Input data ::
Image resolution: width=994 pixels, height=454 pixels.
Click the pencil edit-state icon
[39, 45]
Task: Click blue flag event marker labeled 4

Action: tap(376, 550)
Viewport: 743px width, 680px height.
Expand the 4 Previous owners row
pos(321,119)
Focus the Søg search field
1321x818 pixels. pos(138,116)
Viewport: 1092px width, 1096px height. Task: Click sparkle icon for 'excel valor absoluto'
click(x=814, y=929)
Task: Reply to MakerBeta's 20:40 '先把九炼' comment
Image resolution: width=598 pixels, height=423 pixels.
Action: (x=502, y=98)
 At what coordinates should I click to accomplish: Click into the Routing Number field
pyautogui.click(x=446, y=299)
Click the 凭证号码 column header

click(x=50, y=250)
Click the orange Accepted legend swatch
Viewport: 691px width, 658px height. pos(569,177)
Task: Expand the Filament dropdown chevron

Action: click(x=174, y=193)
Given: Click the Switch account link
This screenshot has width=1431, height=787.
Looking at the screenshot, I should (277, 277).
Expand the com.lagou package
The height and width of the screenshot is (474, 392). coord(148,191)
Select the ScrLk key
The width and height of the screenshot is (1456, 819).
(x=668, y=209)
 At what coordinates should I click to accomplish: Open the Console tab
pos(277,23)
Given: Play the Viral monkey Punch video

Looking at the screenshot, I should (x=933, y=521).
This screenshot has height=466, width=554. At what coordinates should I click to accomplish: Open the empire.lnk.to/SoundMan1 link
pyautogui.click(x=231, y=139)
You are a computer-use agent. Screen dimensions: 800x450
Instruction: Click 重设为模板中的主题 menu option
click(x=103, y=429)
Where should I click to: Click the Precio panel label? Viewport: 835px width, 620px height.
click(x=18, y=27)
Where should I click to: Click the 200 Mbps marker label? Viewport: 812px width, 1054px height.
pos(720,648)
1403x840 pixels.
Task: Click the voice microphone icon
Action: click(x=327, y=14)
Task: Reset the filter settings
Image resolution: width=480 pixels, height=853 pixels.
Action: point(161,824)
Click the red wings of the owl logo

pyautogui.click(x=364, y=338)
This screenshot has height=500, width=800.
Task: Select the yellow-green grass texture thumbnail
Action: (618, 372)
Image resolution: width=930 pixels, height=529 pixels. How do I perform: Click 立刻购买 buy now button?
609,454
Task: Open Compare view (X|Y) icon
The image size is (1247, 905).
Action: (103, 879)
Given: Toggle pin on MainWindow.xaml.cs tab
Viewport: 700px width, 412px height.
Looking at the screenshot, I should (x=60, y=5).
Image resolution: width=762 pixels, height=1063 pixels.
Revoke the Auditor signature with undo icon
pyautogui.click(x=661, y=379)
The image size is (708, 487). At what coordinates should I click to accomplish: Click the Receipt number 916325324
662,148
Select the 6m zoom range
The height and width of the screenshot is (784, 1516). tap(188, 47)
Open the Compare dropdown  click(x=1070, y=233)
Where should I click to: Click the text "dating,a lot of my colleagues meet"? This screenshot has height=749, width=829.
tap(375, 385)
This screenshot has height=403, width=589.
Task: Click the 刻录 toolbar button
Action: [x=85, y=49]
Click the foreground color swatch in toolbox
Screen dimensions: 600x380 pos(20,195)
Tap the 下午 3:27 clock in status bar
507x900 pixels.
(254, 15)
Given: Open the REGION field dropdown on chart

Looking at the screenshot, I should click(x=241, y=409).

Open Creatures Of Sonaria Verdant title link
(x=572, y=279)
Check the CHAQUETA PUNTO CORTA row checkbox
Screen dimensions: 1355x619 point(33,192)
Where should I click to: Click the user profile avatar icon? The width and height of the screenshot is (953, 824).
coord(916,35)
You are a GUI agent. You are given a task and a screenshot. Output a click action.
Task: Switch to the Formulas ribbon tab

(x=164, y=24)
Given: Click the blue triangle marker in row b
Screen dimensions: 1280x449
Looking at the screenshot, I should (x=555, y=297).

Goal of the exercise :: Would you please write out the entire listing exactly?

Response area ::
Image resolution: width=994 pixels, height=454 pixels.
Click the pencil edit-state icon
[39, 45]
Task: Click blue flag event marker labeled 4

Action: tap(376, 550)
Viewport: 743px width, 680px height.
Expand the 4 Previous owners row
pos(321,119)
Focus the Søg search field
1321x818 pixels. pos(138,116)
Viewport: 1092px width, 1096px height. Task: Click sparkle icon for 'excel valor absoluto'
click(x=814, y=929)
Task: Reply to MakerBeta's 20:40 '先把九炼' comment
Image resolution: width=598 pixels, height=423 pixels.
Action: (x=502, y=98)
 At what coordinates should I click to accomplish: Click into the Routing Number field
pyautogui.click(x=446, y=299)
Click the 凭证号码 column header

click(x=50, y=250)
Click the orange Accepted legend swatch
Viewport: 691px width, 658px height. pos(569,177)
Task: Expand the Filament dropdown chevron

Action: click(x=174, y=193)
Given: Click the Switch account link
This screenshot has width=1431, height=787.
Looking at the screenshot, I should (277, 277).
Expand the com.lagou package
The height and width of the screenshot is (474, 392). coord(148,191)
Select the ScrLk key
The width and height of the screenshot is (1456, 819).
(x=668, y=209)
 At what coordinates should I click to accomplish: Open the Console tab
pos(277,23)
Given: Play the Viral monkey Punch video

Looking at the screenshot, I should (x=933, y=521).
This screenshot has height=466, width=554. At what coordinates should I click to accomplish: Open the empire.lnk.to/SoundMan1 link
pyautogui.click(x=231, y=139)
You are a computer-use agent. Screen dimensions: 800x450
Instruction: Click 重设为模板中的主题 menu option
click(x=103, y=429)
Where should I click to: Click the Precio panel label? Viewport: 835px width, 620px height.
click(x=18, y=27)
Where should I click to: Click the 200 Mbps marker label? Viewport: 812px width, 1054px height.
pos(720,648)
1403x840 pixels.
Task: Click the voice microphone icon
Action: click(x=327, y=14)
Task: Reset the filter settings
Image resolution: width=480 pixels, height=853 pixels.
Action: point(161,824)
Click the red wings of the owl logo

pyautogui.click(x=364, y=338)
This screenshot has height=500, width=800.
Task: Select the yellow-green grass texture thumbnail
Action: (618, 372)
Image resolution: width=930 pixels, height=529 pixels. How do I perform: Click 立刻购买 buy now button?
609,454
Task: Open Compare view (X|Y) icon
The image size is (1247, 905).
Action: (103, 879)
Given: Toggle pin on MainWindow.xaml.cs tab
Viewport: 700px width, 412px height.
Looking at the screenshot, I should (x=60, y=5).
Image resolution: width=762 pixels, height=1063 pixels.
Revoke the Auditor signature with undo icon
pyautogui.click(x=661, y=379)
The image size is (708, 487). At what coordinates should I click to accomplish: Click the Receipt number 916325324
662,148
Select the 6m zoom range
The height and width of the screenshot is (784, 1516). tap(188, 47)
Open the Compare dropdown  click(x=1070, y=233)
Where should I click to: Click the text "dating,a lot of my colleagues meet"? This screenshot has height=749, width=829.
tap(375, 385)
This screenshot has height=403, width=589.
Task: Click the 刻录 toolbar button
Action: [x=85, y=49]
Click the foreground color swatch in toolbox
Screen dimensions: 600x380 pos(20,195)
Tap the 下午 3:27 clock in status bar
507x900 pixels.
(254, 15)
Given: Open the REGION field dropdown on chart

Looking at the screenshot, I should click(x=241, y=409).

Open Creatures Of Sonaria Verdant title link
(x=572, y=279)
Check the CHAQUETA PUNTO CORTA row checkbox
Screen dimensions: 1355x619 point(33,192)
Where should I click to: Click the user profile avatar icon? The width and height of the screenshot is (953, 824).
coord(916,35)
You are a GUI agent. You are given a task and a screenshot. Output a click action.
Task: Switch to the Formulas ribbon tab

(x=164, y=24)
Given: Click the blue triangle marker in row b
Screen dimensions: 1280x449
Looking at the screenshot, I should (x=555, y=297).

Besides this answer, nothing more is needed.